Surface energy layers investigation of intelligent magnetoelectrothermoelastic nanoplates through a vibration analysis

Abstract

Intelligent materials such as magnetoelectrothermoelastic (METE) nanoplates offer great potential to supply more efficient energy harvesting devices, transducers, sensors, and actuators. In this study, the influences of slanted angle of the METE nanoplate and orthotropic angle of Pasternak foundation on the magnitude of surface energy layers are investigated through a vibrational analysis. The nanoplate is exposed to outer thermal, electric, magnetic and in-plane loadings. For modeling the plate’s nonlocal behavior and surface stresses, the governing equations are constructed based on Hamilton’s principle. Galerkin method is implemented to solve the equilibrium motions, and also for the authenticity of the solution, the equations are resolved by the Navier’s method. Obtained results are deemed useful for the mechanical analysis and design of nano-/microelectromechanical system nanostructures constructed from the METE materials.

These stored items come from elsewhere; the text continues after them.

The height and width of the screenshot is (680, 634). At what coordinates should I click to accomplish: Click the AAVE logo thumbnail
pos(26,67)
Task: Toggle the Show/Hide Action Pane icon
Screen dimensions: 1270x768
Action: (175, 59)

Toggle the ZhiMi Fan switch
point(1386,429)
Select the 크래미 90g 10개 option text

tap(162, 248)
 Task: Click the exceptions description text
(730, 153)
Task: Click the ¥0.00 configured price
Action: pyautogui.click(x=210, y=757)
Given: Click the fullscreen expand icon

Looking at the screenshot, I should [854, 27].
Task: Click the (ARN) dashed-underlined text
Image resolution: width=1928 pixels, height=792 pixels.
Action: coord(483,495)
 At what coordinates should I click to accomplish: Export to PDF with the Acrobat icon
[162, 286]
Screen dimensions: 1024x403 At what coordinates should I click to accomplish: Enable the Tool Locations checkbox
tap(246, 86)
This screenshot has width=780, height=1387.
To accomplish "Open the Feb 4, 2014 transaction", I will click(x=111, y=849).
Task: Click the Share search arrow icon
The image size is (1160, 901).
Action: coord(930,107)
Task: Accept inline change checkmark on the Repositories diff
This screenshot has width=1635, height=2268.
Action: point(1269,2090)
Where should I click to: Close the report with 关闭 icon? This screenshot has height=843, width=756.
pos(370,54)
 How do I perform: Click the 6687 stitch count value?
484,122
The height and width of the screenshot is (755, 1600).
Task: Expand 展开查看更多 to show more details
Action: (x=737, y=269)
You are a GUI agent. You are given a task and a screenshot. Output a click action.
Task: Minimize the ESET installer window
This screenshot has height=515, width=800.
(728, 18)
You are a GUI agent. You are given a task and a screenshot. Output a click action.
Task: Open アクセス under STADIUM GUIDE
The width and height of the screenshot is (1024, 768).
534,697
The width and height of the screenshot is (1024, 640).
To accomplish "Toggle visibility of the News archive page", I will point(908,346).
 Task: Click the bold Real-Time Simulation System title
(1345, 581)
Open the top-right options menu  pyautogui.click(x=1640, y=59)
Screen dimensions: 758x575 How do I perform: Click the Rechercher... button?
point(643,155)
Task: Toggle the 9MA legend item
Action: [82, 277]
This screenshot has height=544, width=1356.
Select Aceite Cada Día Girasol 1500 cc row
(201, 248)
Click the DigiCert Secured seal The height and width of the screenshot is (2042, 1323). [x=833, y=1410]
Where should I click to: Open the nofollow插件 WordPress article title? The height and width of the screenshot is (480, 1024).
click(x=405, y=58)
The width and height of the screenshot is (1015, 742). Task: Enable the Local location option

The numerical examples indicated that after a particular value of slanted angle of the nanoplate, α ≥ 80, the magnitude of surface energy layers in the vibration behavior becomes opposite to the case when the slanted angles are 0° < α < 80°. In addition, the value of the slanted angle of the nanoplate can cause the harmonic responses of the vibration due to the orthotropic angle of Pasternak foundation to shift in harmony with the slanted angle degree.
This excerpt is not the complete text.